The academic discipline of microeconomics is oriented heavily more towards determining market equilibrium states than in analysing the economic relationships that constrain profit-seeking strategies. The disciplines of finance and managerial accounting are much more focused on that issue. Unfortunately, their practitioners tend to focus more on solving discrete problems involving specified quantities and situations, rather than analysing generalised functions with continuous variables in the manner of neoclassical economists or engineers. That said, a number of business economists have addressed this issue of generalised relationships associated with a firm’s profitability, especially when it permits more advanced analyses of market equilibrium points. Their research, however, tends to fall into two separate categories:


• the ‘demand-side’, where the firm is focused on shaping the external market’s demands for its products

• the ‘supply-side’ where the firm is focused on designing and manufacturing its products.

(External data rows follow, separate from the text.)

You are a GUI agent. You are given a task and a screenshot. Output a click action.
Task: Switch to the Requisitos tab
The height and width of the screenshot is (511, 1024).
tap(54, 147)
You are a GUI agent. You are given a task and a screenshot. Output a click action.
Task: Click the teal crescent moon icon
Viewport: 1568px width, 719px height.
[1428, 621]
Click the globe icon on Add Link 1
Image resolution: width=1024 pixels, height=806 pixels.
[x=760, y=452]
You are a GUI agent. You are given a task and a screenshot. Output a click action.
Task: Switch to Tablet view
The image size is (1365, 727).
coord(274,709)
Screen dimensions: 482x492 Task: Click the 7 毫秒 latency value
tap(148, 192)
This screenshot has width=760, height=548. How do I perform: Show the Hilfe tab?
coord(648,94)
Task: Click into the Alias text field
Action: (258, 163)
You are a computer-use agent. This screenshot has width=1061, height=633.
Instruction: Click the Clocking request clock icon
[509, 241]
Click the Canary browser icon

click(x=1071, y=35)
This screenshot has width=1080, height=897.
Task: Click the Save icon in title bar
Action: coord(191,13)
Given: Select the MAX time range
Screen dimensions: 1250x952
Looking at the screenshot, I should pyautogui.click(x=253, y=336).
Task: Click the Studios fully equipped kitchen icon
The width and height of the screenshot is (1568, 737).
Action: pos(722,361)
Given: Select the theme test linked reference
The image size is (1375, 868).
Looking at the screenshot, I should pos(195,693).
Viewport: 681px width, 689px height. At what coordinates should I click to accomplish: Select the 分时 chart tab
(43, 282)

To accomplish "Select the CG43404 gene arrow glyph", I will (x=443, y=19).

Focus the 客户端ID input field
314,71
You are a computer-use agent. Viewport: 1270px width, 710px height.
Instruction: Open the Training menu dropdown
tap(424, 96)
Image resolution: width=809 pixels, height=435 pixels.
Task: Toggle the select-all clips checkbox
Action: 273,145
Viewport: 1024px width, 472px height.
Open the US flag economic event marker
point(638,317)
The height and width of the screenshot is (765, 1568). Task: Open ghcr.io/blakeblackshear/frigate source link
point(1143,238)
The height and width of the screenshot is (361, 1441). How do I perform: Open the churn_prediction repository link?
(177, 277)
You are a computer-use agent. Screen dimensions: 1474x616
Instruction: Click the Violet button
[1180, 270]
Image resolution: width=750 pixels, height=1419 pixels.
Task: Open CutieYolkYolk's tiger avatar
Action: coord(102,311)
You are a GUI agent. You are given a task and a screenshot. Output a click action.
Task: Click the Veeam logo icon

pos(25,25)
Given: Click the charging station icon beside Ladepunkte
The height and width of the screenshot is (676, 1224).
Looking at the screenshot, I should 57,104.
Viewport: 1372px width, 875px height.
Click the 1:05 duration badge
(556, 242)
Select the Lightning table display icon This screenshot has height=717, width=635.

Neoclassical microeconomists privilege the condition of perfect competition. As result, their work is often exclusively focused on the supply-side of business strategy. In a perfect market, where only unvarying commodities get produced, the only strategic decision that the firm makes is in deciding what the production investment and production rate should be. This is reflected by the popularity of the isoquant curve in microeconomics, which displays the relationship between the production investment or ‘capital’ and production cost or ‘labour’. Product design, marketing and advertising investments are pointless to consider, because all the products are uniform and their sales price is set by the market.

Edward Chamberlin, in contrast, conducted the pioneering demand-side analysis in his landmark treatise, The Theory of Monopolistic Competition (Chamberlin, 1933). He argued that each competing design-and-production firm has its own downward-sloping demand curve, based on the assumption of the declining marginal utility of its unique product. As a result, the sales price of the differentiated product is a function of the sales rate. This market sensitivity to the unique attributes of the firm’s products stands in sharp contrast with the market for commodities in the domain of perfect competition. Chamberlin goes further in his paper “The Product as an Economic Variable” (Chamberlin, 1953). He explicitly argued for a fundamental demand-side relationship between sales price, sales price, advertising investment and product quality or technical performance level. To ensure the existence of market-equilibrium states, however, Chamberlin assumes that product differentiation levels are independent of production costs. This staggering notion not only violates the most basic principles of physical science, it effectively eliminates the need to consider the design investment. Therefore, advertising emerges as the central investment variable to consider. Such a simplifying assumption, which reduces the analysis to a purely demand-side problem, have also been used by Mussa and Rosen (1978) and Schmalensee (1978).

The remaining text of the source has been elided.